More often than not, when I mention to people that I’m a fan of Rex Morgan, M.D., and similar strips, it completely boggles their mind. “But how can you force yourself to read that boring crap day after day?” is generally the sort of thing they ask me. Days like today are the payoffs that keep me going. Sure, the final panel, with Rex going into such paroxysms of shock and horror that his face is about to collapse in on itself, would be hilarious even without context, but you really need to backstory to appreciate all the other psychodrama going on here — everyone’s sneering at Rex’s mothball-scented bid to match his father’s rugged outdoorsmanship, and Niki blowing the whole thing to bits with his city-kid need for creature comforts.

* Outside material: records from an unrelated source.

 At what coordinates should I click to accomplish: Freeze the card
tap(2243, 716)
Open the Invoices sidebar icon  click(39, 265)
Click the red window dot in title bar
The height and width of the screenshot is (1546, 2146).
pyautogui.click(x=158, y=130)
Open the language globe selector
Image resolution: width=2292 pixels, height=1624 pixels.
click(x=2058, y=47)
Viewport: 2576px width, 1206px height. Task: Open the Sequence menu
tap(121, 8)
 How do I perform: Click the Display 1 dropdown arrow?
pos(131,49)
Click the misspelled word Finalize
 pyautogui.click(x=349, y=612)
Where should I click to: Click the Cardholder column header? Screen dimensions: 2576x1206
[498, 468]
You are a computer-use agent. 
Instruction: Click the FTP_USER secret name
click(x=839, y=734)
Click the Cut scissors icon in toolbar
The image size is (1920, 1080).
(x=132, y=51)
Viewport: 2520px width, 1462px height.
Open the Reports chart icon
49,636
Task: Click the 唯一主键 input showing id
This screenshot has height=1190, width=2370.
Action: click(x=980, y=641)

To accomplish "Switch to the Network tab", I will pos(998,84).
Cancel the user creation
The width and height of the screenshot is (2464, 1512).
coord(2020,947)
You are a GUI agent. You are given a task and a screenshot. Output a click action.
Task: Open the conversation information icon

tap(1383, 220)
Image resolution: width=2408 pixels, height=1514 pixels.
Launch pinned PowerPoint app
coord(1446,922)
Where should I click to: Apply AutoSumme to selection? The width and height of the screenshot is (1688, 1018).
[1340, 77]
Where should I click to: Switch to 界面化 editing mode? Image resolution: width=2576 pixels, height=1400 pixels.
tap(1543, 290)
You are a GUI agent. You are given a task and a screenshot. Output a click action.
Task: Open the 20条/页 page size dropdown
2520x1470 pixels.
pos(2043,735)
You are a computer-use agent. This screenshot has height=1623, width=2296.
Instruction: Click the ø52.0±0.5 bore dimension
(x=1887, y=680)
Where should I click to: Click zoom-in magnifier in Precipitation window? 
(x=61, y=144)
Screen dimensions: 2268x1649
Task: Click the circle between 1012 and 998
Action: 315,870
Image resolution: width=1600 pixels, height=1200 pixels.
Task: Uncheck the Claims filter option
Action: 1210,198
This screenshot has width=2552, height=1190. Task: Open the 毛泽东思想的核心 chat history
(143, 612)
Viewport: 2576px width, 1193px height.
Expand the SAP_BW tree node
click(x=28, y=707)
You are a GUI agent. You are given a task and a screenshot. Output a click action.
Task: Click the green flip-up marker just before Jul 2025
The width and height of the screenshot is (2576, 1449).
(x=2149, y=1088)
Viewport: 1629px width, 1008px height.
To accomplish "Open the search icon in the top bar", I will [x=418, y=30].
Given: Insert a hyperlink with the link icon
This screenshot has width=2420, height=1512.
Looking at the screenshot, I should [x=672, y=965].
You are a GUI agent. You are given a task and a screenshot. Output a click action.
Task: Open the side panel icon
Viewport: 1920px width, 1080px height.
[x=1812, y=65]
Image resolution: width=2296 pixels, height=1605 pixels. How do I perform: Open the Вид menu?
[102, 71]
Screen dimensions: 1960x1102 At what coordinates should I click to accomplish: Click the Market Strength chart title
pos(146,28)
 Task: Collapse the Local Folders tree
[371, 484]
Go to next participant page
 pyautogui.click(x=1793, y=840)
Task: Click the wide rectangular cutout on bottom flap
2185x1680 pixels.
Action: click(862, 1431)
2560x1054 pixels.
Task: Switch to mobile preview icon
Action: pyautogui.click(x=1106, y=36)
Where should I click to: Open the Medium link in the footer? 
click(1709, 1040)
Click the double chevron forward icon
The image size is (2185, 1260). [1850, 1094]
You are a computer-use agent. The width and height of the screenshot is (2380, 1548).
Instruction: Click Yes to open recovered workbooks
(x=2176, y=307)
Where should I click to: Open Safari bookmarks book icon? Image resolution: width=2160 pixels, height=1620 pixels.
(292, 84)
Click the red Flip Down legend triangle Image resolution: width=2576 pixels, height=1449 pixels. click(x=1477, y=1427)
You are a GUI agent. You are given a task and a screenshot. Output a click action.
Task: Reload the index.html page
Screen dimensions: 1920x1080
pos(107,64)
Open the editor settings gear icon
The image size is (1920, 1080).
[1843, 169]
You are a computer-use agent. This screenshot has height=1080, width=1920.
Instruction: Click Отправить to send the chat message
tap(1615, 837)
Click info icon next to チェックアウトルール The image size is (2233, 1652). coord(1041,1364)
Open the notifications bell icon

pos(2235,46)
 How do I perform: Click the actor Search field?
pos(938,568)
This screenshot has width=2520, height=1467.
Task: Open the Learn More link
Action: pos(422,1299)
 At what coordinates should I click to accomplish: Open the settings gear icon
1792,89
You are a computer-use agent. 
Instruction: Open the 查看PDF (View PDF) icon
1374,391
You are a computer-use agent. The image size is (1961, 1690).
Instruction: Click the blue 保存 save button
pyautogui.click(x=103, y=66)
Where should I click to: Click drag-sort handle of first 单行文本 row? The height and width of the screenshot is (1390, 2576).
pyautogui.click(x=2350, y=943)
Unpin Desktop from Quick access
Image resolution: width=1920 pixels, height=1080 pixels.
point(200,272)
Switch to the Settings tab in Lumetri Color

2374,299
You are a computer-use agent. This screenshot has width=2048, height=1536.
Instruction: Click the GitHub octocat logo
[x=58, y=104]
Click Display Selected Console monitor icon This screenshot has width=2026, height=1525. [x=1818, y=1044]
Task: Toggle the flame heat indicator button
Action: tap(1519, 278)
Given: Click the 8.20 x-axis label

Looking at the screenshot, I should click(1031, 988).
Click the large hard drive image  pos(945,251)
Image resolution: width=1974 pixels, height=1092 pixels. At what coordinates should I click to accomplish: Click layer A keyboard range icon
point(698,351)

In a conventional narrative, Rex and Niki’s initial antagonism on the trip would eventually soften into mutual compromise — Rex would wow Niki with his fly-casting skills, and Niki would teach Rex hip youth-culture lingo like “radical” and “extreme”; and maybe Niki would help Rex understand why the good doctr needs his dead father’s approval so badly, and that a situation where one is waist-deep in water and short on food isn’t necessarily a Katrina survivor’s idea of fun. But this is Rex Morgan, M.D., a strip whose hero never even tries to grow as a person or engage in a single moment of self-reflection. Niki will be made to hate fishing every bit as much as young Rex did, only to try to force it on his own son years later for reasons he can only dimly grasp. Thank God Sarah Morgan was born a girl, and is thus forever safe from Rex’s relentless Pygmalionesque schemes.

Mary Worth, 10/7/07

And sometimes the hoary old soaps can deliver perfect moments of emo pathos. I have to admit that, while the grinding gears of Mary Worth plot changes are generally audible from miles away, I’m not sure whether this is meant to be a capstone on l’affaire Drew or a setup for more heartstring-pulling to come. Either way, though, I’m going to enjoy imagining these roses sitting on Dawn’s dresser, withering more and more each day, but staying in their vase until they’re reduced to a skeletal mess, and Dawn seeming to draw more and more strength from their death until she’s more powerful than Drew could possibly imagine.

One Big Happy, 10/7/07

Ha ha, this is some of the most dick-tastic dad action in the funnies since — well, since Rex Morgan. One could argue that the point of a school-assigned spelling lists is to teach children how to spell, not how to memorize arbitrary lists of words just long enough to pass a test, and that we should be impressed that Joe has actually managed to get his little pea brain around the concept of homonyms. But then we wouldn’t have gotten to see Joe squirm about in his usual learning-avoiding contortions. Dad’s shown himself to be more of a math guy, anyway.

Spider-Man, 10/7/07

This strip is notable solely for panel five, which contains a passable likeness of Leonardo DiCaprio that apparently absorbed all of the artist’s celebrity-drawing abilities, as nobody else at this “Hollywood costume party” is even remotely recognizable as someone famous. But while I’m here, I might as well point out that this is yet another example of the most irritating weapon in Spider-Man’s narrative arsenal: the dilemma that solves itself in a day or two with no intervention from the protagonist whatsoever (see here for a particularly egregious example from a couple of years ago). In this light, it’s probably impossible to believe that the typically dramatic NEXT! box will live up to its promise. “You can’t go home again — or can you? Oh, wait, actually, I was right the first time. It turns out that you can. Never mind!”